▶ The exercise: Rewrite the data from the line with "Click the 'Muslim unity.' text line" to the line with "Viewport: 1200px width, 615px", replacing "text line" with "caption" and changing nothing else. Leave the pictures out of your answer.

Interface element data

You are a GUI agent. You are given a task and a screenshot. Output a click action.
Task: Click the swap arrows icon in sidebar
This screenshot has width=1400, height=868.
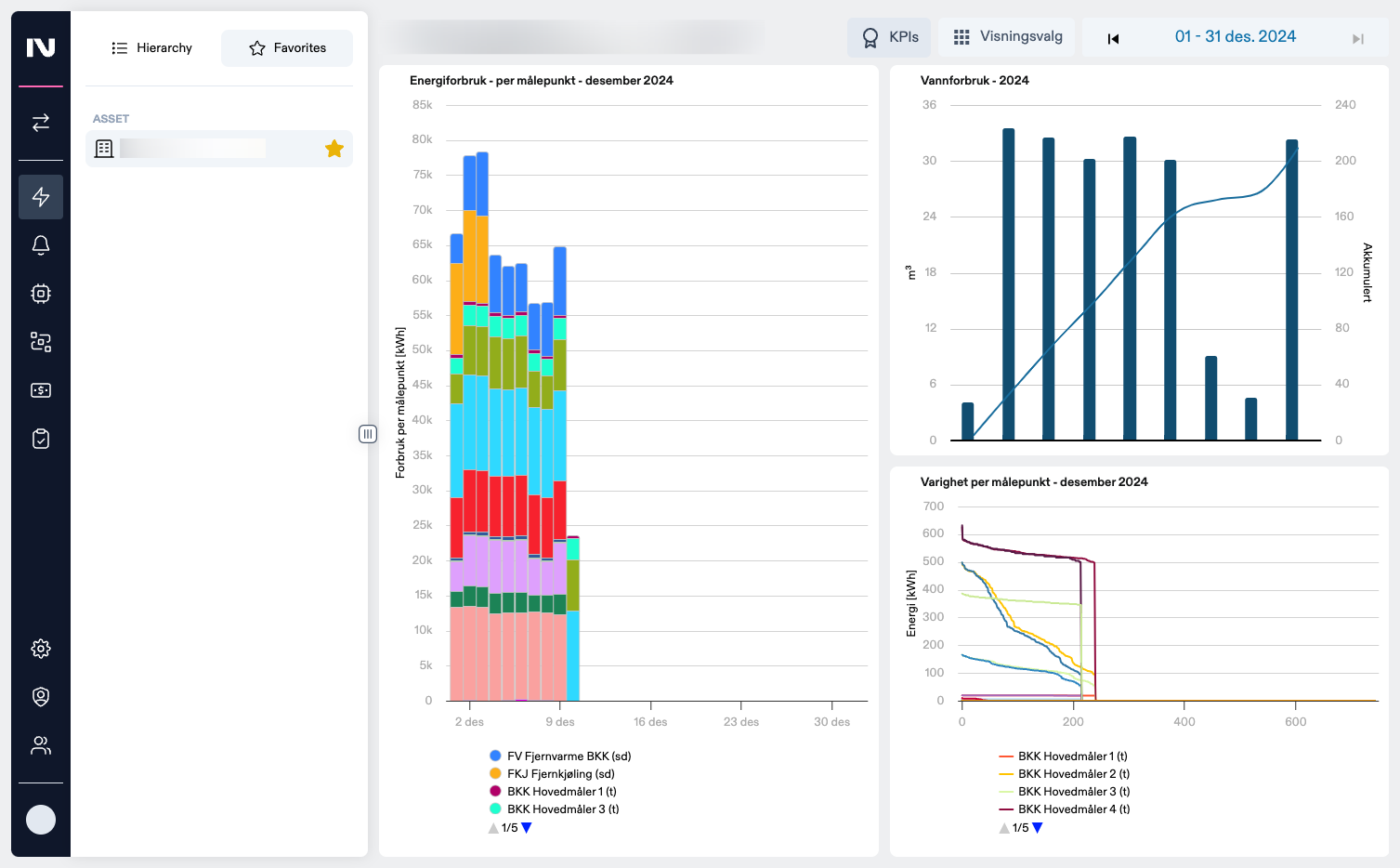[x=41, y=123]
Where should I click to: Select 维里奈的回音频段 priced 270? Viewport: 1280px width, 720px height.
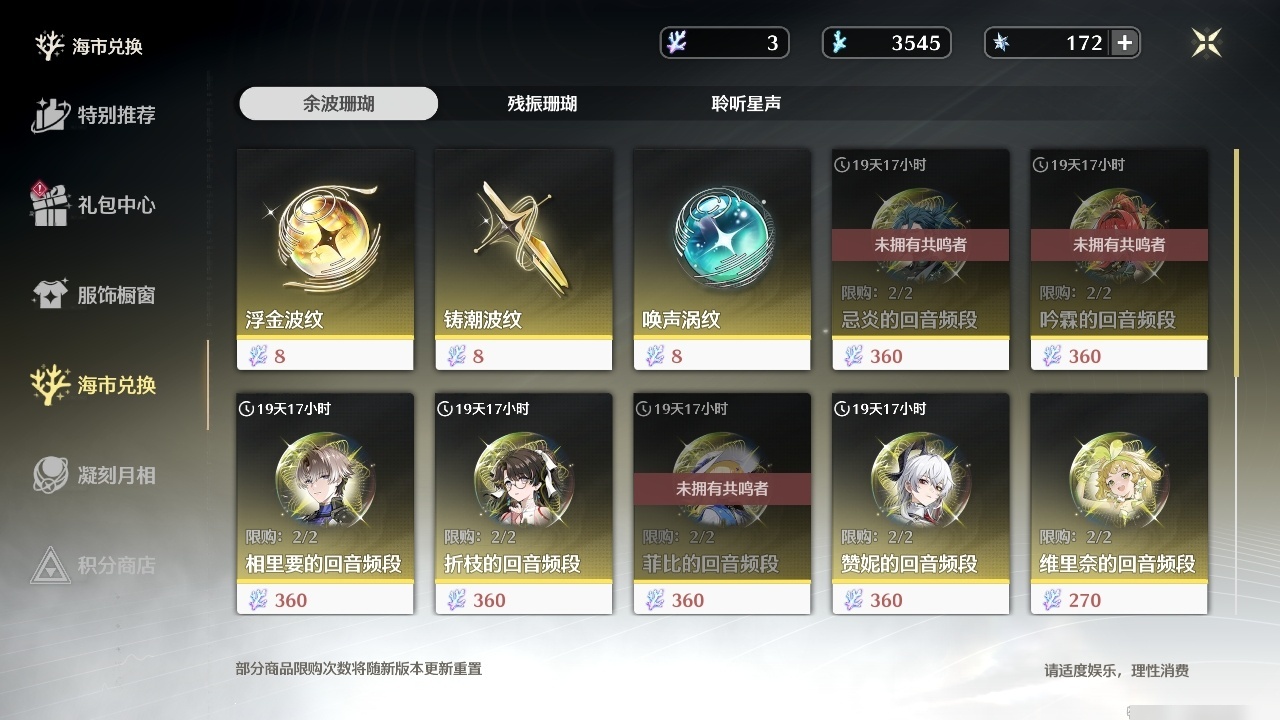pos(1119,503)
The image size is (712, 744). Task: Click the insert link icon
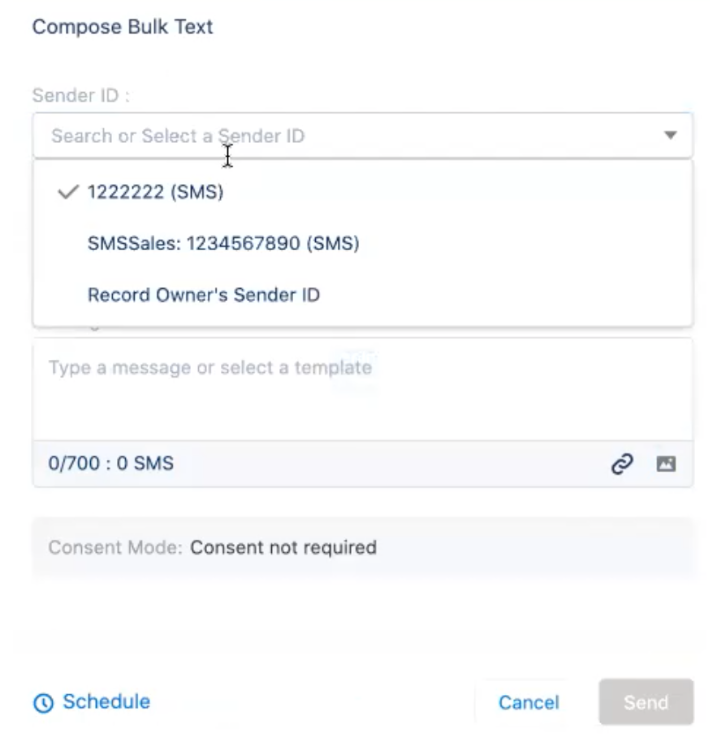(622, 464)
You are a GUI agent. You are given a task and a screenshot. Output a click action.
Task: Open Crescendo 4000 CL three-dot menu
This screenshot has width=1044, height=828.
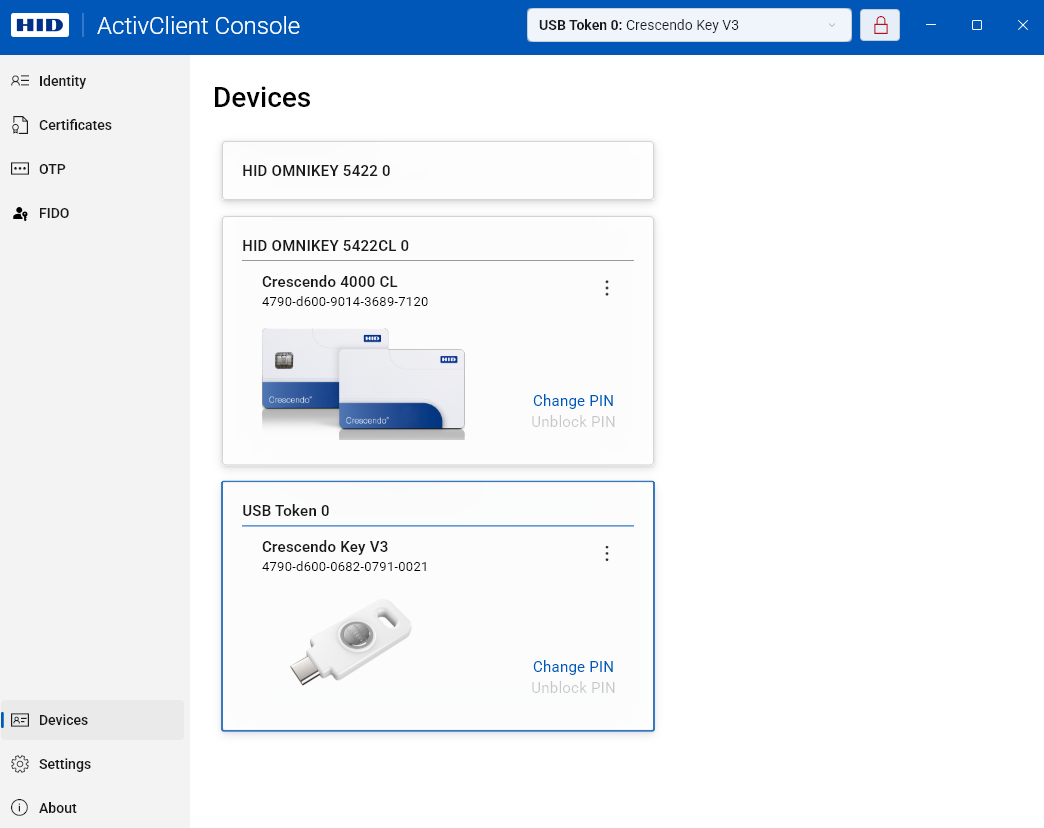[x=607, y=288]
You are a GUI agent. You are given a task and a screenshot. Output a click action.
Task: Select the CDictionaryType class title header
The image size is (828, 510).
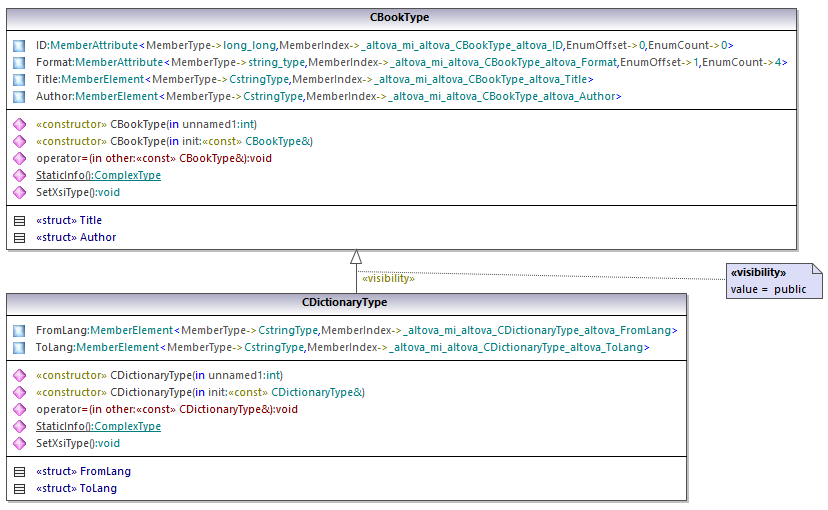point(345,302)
...
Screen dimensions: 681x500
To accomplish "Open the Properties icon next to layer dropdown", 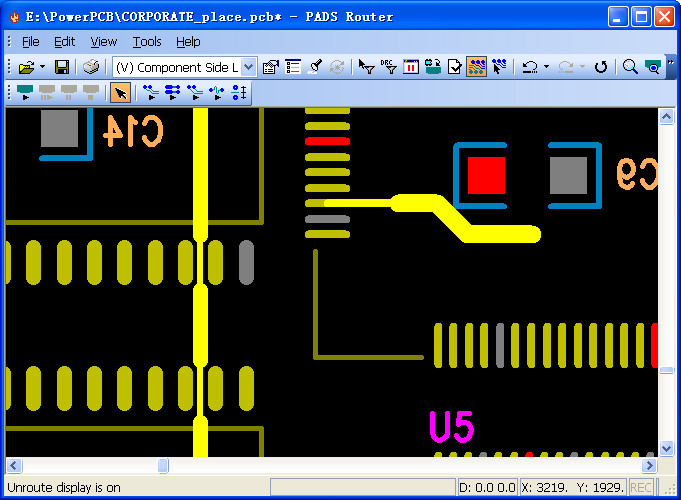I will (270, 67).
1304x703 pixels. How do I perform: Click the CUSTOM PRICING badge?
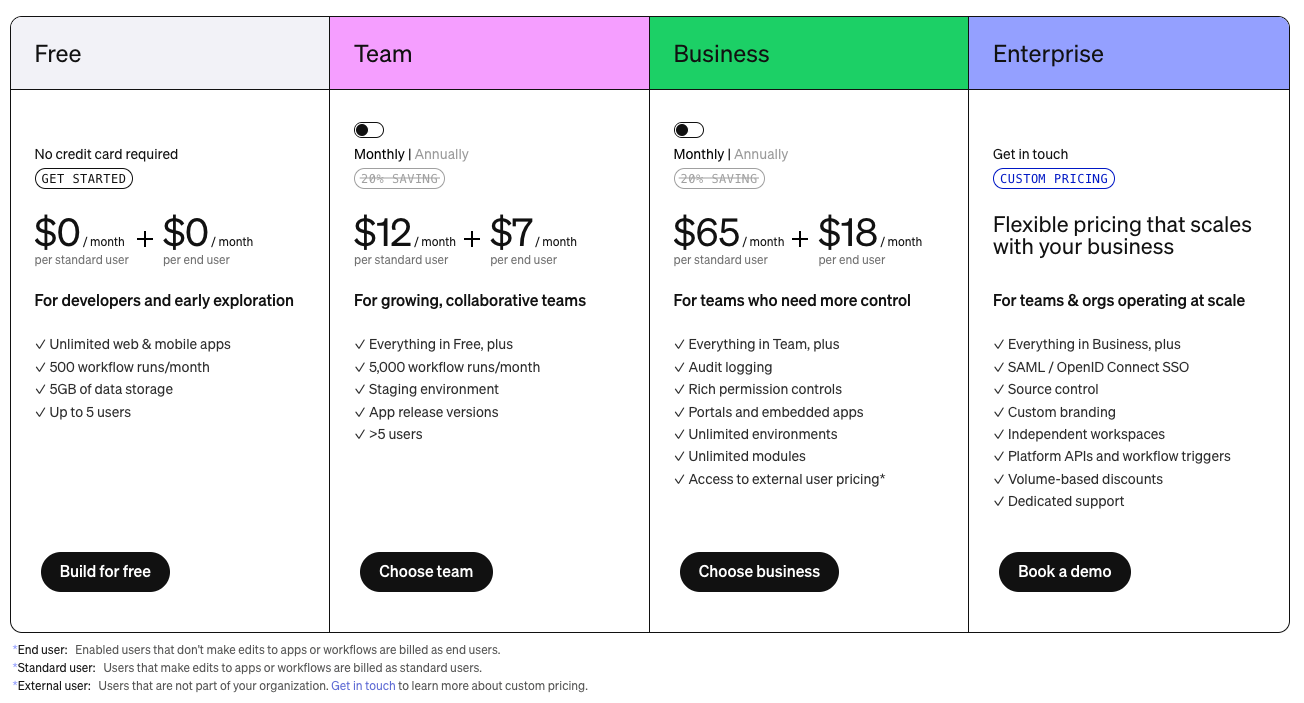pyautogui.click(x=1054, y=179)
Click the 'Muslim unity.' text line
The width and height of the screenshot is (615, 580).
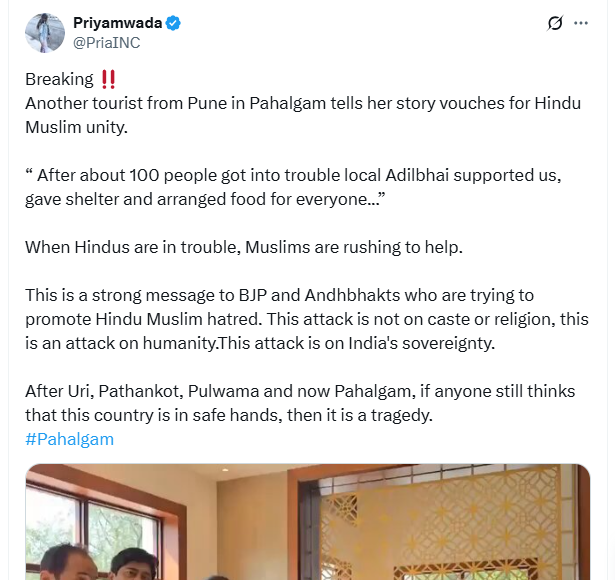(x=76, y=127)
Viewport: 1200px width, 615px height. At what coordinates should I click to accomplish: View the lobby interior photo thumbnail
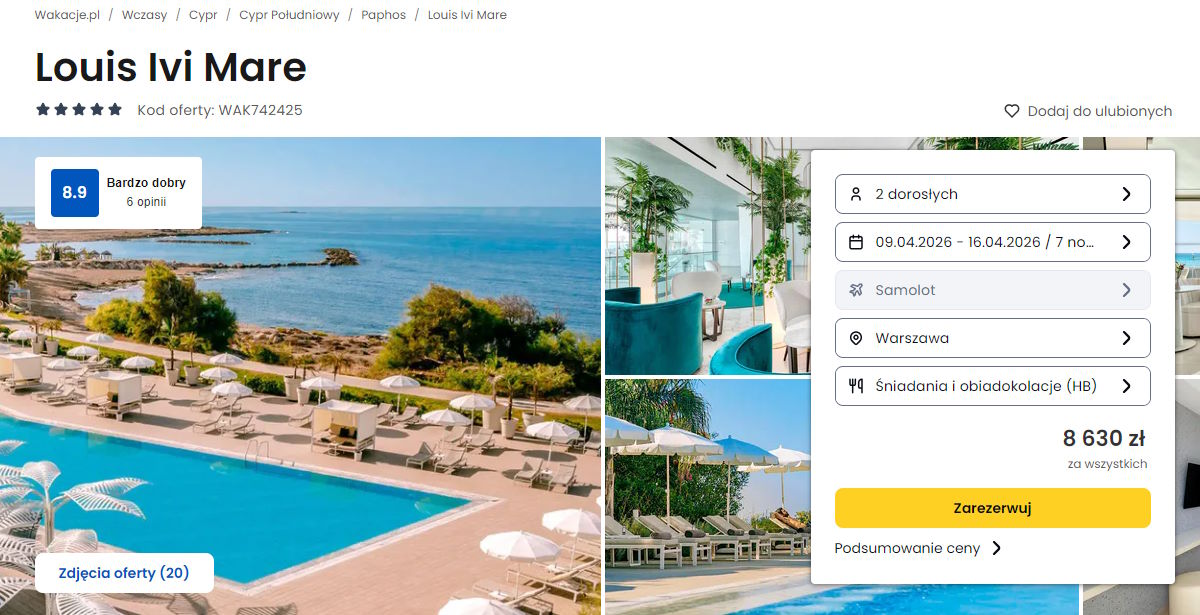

▶ Exercise solution:
Click the 'Muslim unity.' caption
The width and height of the screenshot is (615, 580).
(x=76, y=127)
Viewport: 1200px width, 615px height. At what coordinates should I click to accomplish: View the lobby interior photo thumbnail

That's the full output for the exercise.